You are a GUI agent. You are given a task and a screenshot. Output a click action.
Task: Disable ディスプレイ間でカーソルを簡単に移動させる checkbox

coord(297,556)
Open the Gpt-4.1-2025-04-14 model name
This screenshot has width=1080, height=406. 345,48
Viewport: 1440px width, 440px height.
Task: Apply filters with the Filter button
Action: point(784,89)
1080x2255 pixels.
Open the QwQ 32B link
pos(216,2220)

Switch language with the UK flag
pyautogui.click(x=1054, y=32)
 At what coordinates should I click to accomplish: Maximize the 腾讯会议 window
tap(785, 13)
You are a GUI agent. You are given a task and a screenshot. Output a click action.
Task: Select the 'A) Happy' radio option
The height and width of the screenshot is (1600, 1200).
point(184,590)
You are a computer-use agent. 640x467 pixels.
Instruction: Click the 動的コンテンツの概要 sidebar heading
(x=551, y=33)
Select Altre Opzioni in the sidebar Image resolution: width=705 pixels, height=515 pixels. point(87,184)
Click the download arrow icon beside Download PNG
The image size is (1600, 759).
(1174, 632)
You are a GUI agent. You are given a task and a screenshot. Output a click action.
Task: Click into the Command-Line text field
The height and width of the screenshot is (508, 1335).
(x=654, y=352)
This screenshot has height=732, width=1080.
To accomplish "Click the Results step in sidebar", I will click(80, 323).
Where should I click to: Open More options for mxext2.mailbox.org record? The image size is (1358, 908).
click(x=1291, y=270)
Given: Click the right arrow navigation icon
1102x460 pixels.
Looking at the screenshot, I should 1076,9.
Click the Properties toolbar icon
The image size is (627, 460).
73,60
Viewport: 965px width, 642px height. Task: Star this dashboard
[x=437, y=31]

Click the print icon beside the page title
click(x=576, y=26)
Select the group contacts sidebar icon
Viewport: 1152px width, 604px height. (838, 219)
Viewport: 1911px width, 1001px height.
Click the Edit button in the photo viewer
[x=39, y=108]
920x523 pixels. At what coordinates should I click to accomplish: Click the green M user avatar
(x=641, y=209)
§ §
Reproduce all the records shown above, unchanged.

You are a GUI agent. You are given a task and a screenshot. Output a click action.
Task: Disable ディスプレイ間でカーソルを簡単に移動させる checkbox

coord(297,556)
Open the Gpt-4.1-2025-04-14 model name
This screenshot has width=1080, height=406. 345,48
Viewport: 1440px width, 440px height.
Task: Apply filters with the Filter button
Action: point(784,89)
1080x2255 pixels.
Open the QwQ 32B link
pos(216,2220)

Switch language with the UK flag
pyautogui.click(x=1054, y=32)
 At what coordinates should I click to accomplish: Maximize the 腾讯会议 window
tap(785, 13)
You are a GUI agent. You are given a task and a screenshot. Output a click action.
Task: Select the 'A) Happy' radio option
The height and width of the screenshot is (1600, 1200).
point(184,590)
You are a computer-use agent. 640x467 pixels.
Instruction: Click the 動的コンテンツの概要 sidebar heading
(x=551, y=33)
Select Altre Opzioni in the sidebar Image resolution: width=705 pixels, height=515 pixels. point(87,184)
Click the download arrow icon beside Download PNG
The image size is (1600, 759).
(1174, 632)
You are a GUI agent. You are given a task and a screenshot. Output a click action.
Task: Click into the Command-Line text field
The height and width of the screenshot is (508, 1335).
(x=654, y=352)
This screenshot has height=732, width=1080.
To accomplish "Click the Results step in sidebar", I will click(80, 323).
Where should I click to: Open More options for mxext2.mailbox.org record? The image size is (1358, 908).
click(x=1291, y=270)
Given: Click the right arrow navigation icon
1102x460 pixels.
Looking at the screenshot, I should 1076,9.
Click the Properties toolbar icon
The image size is (627, 460).
73,60
Viewport: 965px width, 642px height. Task: Star this dashboard
[x=437, y=31]

Click the print icon beside the page title
click(x=576, y=26)
Select the group contacts sidebar icon
Viewport: 1152px width, 604px height. (838, 219)
Viewport: 1911px width, 1001px height.
Click the Edit button in the photo viewer
[x=39, y=108]
920x523 pixels. At what coordinates should I click to accomplish: Click the green M user avatar
(x=641, y=209)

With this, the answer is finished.